Q: My boyfriend has been in jail for more than 6 months already. He was charged with theft, again, while in jail. The judge sentenced him to 6 more months, to be run concurrent with his other time. So why is his lawyer saying that his time didn’t start till 4 days ago? (Jefferson Hills, PA)
A: I would ask his lawyer first. Just because two sentences are “concurrent” with each other does not mean that they start and stop at the same time, or simultaneously. For example, if he is serving a 6-month sentence that started on January 1, 2018 it would end on June 1, 2018. If he was sentenced to a new 6 -month sentence on March 1, 2018, it will end on September 1, 2018, not June 1, 2018.

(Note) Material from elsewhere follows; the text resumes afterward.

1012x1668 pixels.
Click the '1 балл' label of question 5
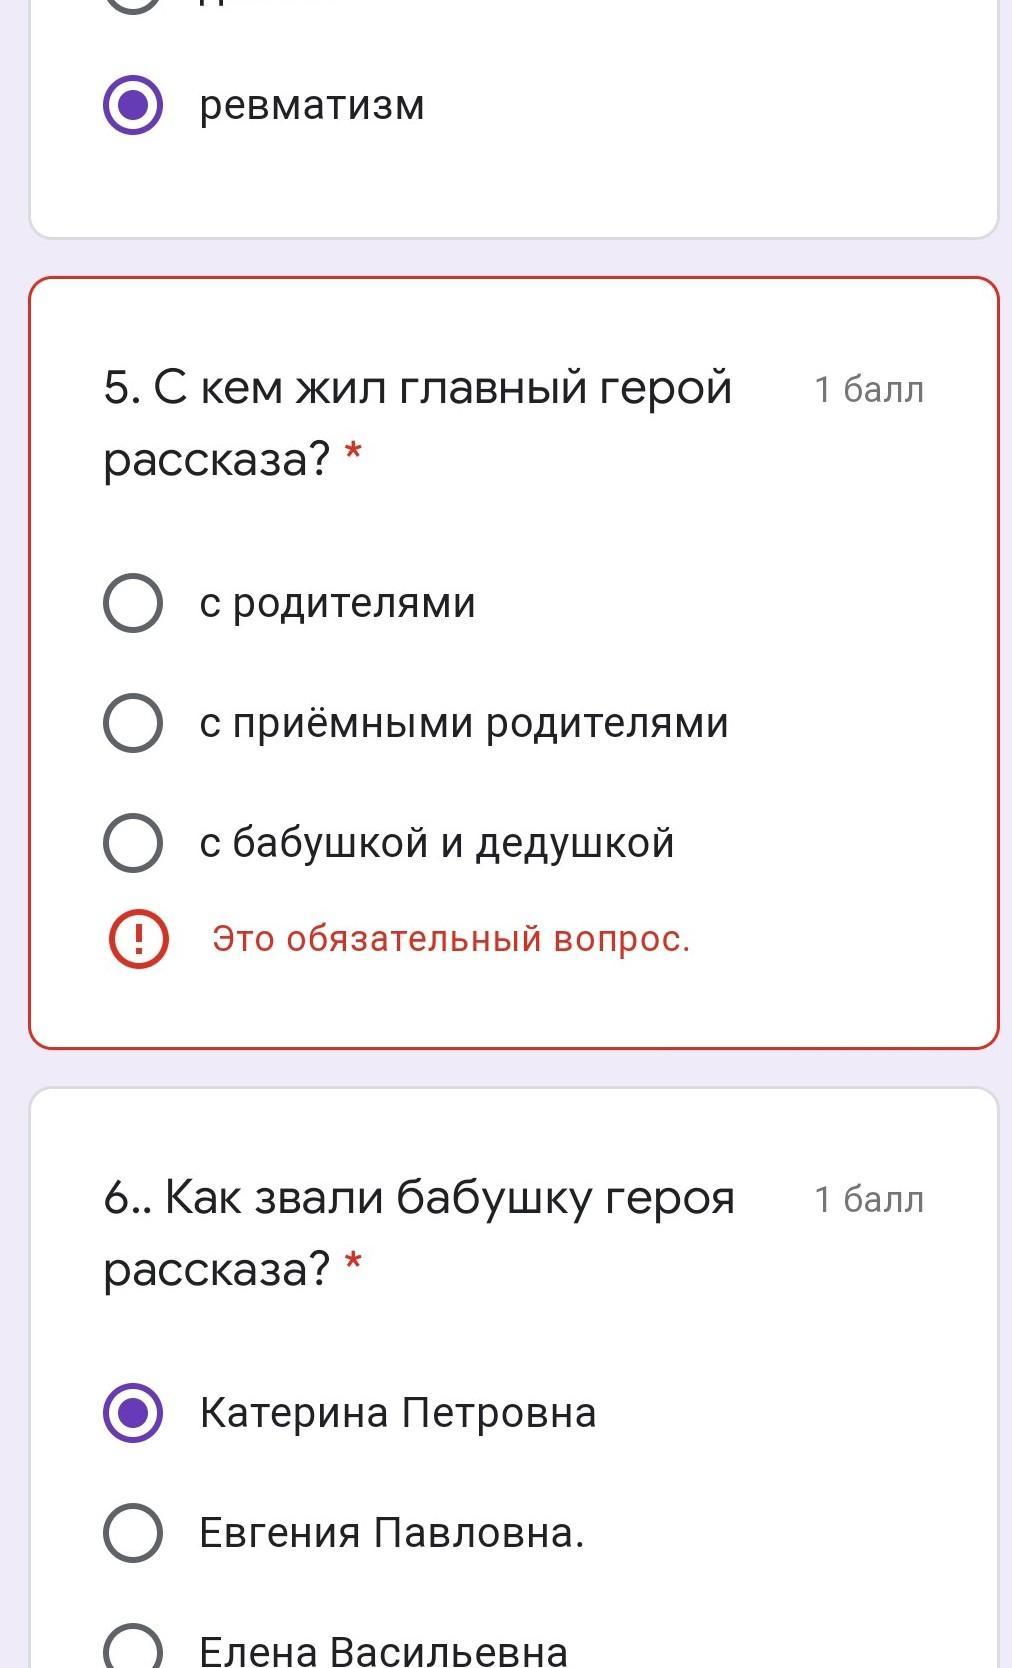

Q: Is it possible to get my consecutive suspensions to run concurrently? My license is suspended and I am reviewing my restoration requirements. I have 4 charges of driving on a suspended license, producing 4 suspensions of 1 year each. Plus, a drug delivery charge yielding a 6-month suspension. I have already served a year in jail and 6 months on probation, but can hardly imagine my future if I must wait 4.5 years to be allowed to have a license again. Is there any chance that some action I could take, or with representation that is affordable, I could somehow get this significantly reduced, perhaps so that my consecutive 1 year suspensions could run concurrently?
A: PennDOT does not run driver’s license suspensions concurrently and the court has no authority to do so as it an administrative procedure. You may be eligible for an Occupational Limited License if the suspensions are not DUI or drug related. The PennDOT website has information on the OLL procedures.